III. MIEUX VALORISER LES PRODUITS ET LES SERVICES RENDUS PAR LE PASTORALISME
A. LA DISPARITION DES OUTILS DE TRANSFORMATION
La concentration des outils de transformation (fromageries, laiteries, abattoirs, ateliers de découpe, etc.) constitue un point d'inquiétude majeur pour l'avenir du pastoralisme car elle limite considérablement les possibilités de valorisation des produits.
La situation des abattoirs territoriaux apparaît particulièrement critique car ceux-ci, peu rentables, disparaissent au profit d'abattoirs mono-espèces gérés par de grands groupes industriels privés qui opèrent dans un périmètre géographique d'approvisionnement très vaste.

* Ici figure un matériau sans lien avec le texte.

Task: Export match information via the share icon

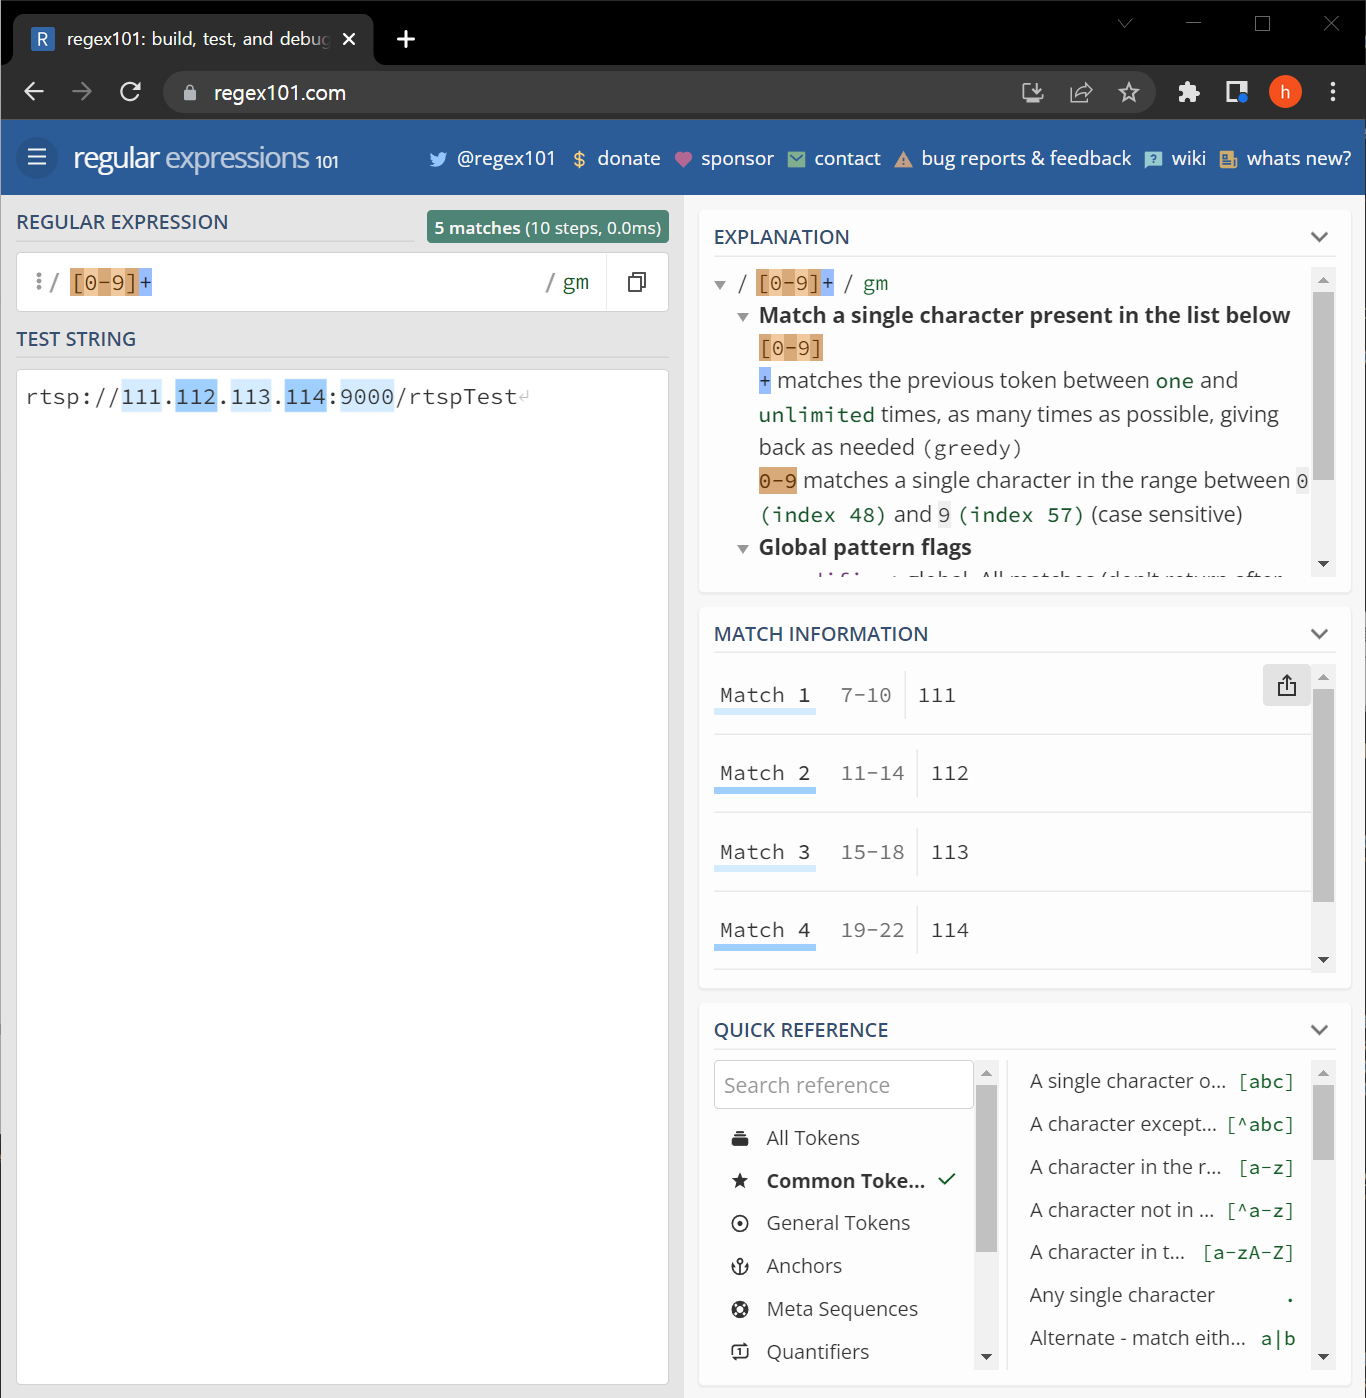Action: 1286,685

Les rapporteurs considèrent que le modèle économique des abattoirs locaux doit être non seulement soutenu financièrement mais repensé dans sa globalité pour tenter de préserver sa rentabilité économique en explorant de nouveaux leviers d'action (réforme du contrôle vétérinaire des carcasses, recours à l'intelligence artificielle, etc.) et en s'inspirant de modèles locaux qui fonctionnent.
Ils soutiennent, à ce titre, les dispositions de la proposition de loi pour une montagne vivante et souveraine qui poursuivent cet objectif.
|
- 10 % Baisse de la collecte laitière en montagne depuis 2014. 15 €/1 000 litres de lait Surcoûts de collecte du lait en zone de montagne par rapport aux zones de plaine. Source : Centre national interprofessionnel de l'économie laitière (Cniel) |
B. LES DIFFÉRENTS LEVIERS POUR VALORISER LES PRODUITS ISSUS DU PASTORALISME
L'idée de créer un label « pastoralisme » est intéressante mais elle se heurte à plusieurs difficultés : manque de visibilité dans la « jungle des labels » existants, difficultés à définir le pastoralisme du fait de la diversité des pratiques et des milieux, risque d'appropriation de ce label par des produits non issus du pastoralisme, etc.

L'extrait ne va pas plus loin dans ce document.